◆ Given data

——————

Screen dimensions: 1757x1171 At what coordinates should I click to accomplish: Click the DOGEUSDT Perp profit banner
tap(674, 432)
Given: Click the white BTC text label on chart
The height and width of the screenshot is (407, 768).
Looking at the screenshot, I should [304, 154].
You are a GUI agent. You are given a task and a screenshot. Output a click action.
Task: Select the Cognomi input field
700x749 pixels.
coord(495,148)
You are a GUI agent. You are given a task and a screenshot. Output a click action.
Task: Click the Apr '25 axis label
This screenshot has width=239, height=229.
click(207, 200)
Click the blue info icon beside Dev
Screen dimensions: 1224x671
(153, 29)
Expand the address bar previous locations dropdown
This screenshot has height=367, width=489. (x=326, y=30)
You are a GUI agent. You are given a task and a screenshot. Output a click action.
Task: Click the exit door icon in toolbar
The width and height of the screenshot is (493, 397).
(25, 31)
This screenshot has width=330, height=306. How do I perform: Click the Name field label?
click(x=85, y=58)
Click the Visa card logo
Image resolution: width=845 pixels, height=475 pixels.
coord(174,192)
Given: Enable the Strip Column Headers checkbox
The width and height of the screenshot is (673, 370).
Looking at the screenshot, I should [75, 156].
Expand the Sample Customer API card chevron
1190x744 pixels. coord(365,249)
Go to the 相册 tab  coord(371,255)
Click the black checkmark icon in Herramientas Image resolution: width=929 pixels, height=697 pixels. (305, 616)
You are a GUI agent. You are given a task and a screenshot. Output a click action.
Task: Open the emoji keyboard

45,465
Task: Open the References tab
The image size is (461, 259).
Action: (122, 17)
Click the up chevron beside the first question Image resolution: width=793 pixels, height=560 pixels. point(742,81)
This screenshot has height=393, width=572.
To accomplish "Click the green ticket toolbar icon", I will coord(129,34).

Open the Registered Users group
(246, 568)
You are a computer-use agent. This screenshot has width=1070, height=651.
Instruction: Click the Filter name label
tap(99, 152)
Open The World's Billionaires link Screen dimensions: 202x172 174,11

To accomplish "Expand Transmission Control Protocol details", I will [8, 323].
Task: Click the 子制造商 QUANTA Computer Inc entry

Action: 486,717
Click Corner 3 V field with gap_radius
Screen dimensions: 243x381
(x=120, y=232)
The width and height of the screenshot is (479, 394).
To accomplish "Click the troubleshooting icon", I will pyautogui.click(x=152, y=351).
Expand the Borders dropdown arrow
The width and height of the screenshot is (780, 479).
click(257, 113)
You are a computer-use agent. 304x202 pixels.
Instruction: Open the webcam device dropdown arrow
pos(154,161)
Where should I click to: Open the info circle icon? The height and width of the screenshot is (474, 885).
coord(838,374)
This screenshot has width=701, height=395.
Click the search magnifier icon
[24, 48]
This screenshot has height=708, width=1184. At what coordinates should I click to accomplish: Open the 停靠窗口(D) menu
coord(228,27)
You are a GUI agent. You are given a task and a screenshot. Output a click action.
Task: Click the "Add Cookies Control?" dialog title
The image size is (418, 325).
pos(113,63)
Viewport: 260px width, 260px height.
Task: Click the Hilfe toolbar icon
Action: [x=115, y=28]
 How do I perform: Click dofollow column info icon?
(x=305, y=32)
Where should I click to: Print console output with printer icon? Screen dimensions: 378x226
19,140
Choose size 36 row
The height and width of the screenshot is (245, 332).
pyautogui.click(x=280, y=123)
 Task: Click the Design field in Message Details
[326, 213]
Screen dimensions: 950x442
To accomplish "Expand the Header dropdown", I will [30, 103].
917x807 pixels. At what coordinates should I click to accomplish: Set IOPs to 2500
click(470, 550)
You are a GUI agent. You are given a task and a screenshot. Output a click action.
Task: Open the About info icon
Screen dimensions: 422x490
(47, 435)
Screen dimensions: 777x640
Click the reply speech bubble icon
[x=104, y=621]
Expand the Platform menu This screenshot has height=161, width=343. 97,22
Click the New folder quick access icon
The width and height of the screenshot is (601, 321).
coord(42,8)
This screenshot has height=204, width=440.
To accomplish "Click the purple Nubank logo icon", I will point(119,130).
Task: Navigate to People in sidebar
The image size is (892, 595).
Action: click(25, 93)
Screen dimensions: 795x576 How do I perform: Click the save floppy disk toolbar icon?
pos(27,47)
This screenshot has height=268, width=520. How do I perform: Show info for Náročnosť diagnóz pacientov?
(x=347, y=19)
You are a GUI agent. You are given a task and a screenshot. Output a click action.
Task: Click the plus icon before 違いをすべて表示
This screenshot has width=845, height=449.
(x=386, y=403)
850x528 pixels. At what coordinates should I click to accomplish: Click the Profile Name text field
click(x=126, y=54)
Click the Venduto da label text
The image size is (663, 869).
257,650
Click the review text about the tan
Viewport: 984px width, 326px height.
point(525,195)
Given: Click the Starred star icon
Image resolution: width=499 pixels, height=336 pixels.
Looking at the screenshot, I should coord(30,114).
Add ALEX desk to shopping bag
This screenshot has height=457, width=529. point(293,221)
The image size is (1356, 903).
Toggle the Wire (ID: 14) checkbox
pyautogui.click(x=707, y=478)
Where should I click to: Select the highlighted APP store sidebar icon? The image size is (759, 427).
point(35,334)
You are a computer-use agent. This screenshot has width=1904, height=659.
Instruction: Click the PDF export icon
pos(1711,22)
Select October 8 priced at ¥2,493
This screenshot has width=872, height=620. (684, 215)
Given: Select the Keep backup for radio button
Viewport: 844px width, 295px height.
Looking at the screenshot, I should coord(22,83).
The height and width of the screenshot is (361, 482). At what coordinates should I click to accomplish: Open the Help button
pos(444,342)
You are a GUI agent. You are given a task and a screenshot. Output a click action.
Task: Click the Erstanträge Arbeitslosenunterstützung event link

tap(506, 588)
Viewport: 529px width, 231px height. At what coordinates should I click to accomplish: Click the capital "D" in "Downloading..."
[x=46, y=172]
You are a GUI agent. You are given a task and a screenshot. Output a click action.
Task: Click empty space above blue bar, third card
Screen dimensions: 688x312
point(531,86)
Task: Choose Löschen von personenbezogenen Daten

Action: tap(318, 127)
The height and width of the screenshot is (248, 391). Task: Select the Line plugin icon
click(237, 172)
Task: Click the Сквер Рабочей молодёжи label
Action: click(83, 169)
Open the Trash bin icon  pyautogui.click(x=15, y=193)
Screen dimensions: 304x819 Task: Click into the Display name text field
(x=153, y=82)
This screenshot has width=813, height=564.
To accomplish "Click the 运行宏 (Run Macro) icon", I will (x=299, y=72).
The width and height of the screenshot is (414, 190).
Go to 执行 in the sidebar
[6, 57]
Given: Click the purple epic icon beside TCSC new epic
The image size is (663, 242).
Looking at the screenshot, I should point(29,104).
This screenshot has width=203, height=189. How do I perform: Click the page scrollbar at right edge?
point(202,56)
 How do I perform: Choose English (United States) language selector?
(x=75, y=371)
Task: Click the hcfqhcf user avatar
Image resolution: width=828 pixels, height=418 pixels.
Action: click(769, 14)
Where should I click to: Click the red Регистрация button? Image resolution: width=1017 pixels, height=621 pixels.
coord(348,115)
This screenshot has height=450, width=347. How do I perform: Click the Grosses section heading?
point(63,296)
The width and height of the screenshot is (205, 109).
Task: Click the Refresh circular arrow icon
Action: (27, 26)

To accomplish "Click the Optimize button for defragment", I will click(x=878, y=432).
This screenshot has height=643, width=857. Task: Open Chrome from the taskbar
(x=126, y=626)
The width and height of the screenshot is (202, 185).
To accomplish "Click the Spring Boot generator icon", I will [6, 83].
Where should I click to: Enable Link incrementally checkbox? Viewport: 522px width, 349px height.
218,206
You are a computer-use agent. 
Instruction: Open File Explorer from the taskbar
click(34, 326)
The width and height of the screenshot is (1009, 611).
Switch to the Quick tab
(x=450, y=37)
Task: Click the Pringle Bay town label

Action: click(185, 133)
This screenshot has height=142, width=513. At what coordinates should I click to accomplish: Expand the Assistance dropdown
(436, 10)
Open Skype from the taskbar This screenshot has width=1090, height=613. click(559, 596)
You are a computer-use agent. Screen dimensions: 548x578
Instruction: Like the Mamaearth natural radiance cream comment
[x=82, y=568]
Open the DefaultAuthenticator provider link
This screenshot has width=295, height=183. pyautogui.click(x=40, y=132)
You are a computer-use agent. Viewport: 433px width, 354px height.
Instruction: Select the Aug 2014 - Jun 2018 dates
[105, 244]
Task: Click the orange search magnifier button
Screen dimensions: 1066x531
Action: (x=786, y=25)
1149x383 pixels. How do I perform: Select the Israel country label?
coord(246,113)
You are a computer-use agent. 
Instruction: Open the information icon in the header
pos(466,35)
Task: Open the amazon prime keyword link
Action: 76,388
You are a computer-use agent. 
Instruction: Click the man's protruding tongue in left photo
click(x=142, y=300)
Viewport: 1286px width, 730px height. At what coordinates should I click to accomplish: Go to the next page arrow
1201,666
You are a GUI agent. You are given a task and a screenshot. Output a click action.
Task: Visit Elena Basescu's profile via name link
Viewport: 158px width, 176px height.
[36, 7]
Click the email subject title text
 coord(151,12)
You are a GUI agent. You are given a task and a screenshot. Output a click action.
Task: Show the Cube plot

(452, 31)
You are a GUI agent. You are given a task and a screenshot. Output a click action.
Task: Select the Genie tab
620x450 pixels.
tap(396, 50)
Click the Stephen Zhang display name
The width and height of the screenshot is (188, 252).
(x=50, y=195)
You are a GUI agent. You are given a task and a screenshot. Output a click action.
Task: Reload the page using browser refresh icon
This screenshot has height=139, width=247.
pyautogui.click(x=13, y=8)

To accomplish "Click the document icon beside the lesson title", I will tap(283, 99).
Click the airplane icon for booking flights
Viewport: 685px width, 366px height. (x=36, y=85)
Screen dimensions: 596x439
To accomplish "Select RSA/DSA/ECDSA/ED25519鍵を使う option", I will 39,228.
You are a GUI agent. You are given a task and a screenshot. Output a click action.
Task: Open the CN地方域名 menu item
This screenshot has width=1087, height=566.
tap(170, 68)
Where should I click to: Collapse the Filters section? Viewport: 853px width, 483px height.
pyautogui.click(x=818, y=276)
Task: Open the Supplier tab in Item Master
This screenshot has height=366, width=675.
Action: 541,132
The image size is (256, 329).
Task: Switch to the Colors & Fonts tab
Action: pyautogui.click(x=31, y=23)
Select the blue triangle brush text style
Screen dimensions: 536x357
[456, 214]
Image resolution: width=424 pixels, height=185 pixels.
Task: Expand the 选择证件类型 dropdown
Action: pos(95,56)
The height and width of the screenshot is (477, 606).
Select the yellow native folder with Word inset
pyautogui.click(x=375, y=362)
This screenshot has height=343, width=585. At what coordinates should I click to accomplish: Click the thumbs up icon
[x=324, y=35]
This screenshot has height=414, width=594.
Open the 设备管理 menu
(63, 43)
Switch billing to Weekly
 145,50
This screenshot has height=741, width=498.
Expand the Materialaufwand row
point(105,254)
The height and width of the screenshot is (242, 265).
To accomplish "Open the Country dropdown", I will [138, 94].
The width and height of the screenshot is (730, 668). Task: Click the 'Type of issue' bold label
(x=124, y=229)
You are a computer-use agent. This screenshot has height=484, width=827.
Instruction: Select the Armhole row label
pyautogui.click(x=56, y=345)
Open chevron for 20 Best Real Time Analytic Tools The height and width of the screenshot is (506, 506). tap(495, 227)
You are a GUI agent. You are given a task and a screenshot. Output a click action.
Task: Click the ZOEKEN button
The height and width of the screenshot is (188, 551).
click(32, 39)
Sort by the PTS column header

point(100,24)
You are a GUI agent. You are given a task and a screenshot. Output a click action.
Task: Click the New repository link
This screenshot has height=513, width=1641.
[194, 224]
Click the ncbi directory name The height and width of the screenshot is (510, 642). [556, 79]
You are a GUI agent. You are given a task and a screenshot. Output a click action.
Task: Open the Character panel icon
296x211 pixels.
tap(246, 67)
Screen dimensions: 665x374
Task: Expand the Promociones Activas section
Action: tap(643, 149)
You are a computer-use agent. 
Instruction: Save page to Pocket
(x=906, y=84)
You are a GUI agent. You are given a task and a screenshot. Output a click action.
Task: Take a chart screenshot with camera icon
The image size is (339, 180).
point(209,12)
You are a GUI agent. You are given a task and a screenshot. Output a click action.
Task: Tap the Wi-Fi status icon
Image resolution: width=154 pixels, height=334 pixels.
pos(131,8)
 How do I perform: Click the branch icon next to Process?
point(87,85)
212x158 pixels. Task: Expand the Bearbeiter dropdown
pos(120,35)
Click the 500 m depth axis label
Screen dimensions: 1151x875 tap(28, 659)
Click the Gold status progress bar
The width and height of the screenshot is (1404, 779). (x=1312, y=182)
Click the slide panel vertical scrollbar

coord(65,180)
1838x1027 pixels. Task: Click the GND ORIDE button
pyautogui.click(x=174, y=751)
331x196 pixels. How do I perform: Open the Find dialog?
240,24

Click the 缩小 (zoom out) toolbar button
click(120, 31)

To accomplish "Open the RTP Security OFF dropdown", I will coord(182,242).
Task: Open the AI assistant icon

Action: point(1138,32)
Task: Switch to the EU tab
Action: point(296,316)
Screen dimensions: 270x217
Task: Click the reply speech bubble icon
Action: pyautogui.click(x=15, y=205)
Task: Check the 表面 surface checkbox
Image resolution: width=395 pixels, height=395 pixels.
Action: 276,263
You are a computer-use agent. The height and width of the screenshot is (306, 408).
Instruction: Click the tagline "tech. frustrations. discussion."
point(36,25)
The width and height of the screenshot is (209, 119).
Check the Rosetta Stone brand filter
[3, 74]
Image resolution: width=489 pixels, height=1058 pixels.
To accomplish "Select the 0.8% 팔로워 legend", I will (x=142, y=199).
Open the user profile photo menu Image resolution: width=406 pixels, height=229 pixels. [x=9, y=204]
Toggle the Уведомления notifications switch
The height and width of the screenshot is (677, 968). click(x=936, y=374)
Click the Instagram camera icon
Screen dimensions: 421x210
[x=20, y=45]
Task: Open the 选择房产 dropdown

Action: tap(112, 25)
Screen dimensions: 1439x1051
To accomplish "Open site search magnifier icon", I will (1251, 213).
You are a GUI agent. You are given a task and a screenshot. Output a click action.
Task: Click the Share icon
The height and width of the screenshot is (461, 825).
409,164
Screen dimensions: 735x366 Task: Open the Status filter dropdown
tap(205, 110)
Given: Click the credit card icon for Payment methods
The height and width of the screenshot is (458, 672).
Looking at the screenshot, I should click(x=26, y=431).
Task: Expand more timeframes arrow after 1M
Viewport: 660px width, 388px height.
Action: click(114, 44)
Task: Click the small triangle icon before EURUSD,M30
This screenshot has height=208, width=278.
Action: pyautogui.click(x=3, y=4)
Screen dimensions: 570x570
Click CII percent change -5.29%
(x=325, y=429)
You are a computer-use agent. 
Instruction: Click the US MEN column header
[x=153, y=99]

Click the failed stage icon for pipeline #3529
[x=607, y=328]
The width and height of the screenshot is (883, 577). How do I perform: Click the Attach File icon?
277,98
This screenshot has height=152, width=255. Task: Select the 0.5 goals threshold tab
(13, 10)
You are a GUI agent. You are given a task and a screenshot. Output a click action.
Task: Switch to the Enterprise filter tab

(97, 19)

——————

◆ Your task
Taking the entries above, write out exactly each line from the one holding "Expand the Materialaufwand row" to the one holding "Task: Click the ZOEKEN button", both included, and stop there.

◆ Task answer
Expand the Materialaufwand row
point(105,254)
The height and width of the screenshot is (242, 265).
To accomplish "Open the Country dropdown", I will [138, 94].
The width and height of the screenshot is (730, 668). Task: Click the 'Type of issue' bold label
(x=124, y=229)
You are a computer-use agent. This screenshot has height=484, width=827.
Instruction: Select the Armhole row label
pyautogui.click(x=56, y=345)
Open chevron for 20 Best Real Time Analytic Tools The height and width of the screenshot is (506, 506). tap(495, 227)
You are a GUI agent. You are given a task and a screenshot. Output a click action.
Task: Click the ZOEKEN button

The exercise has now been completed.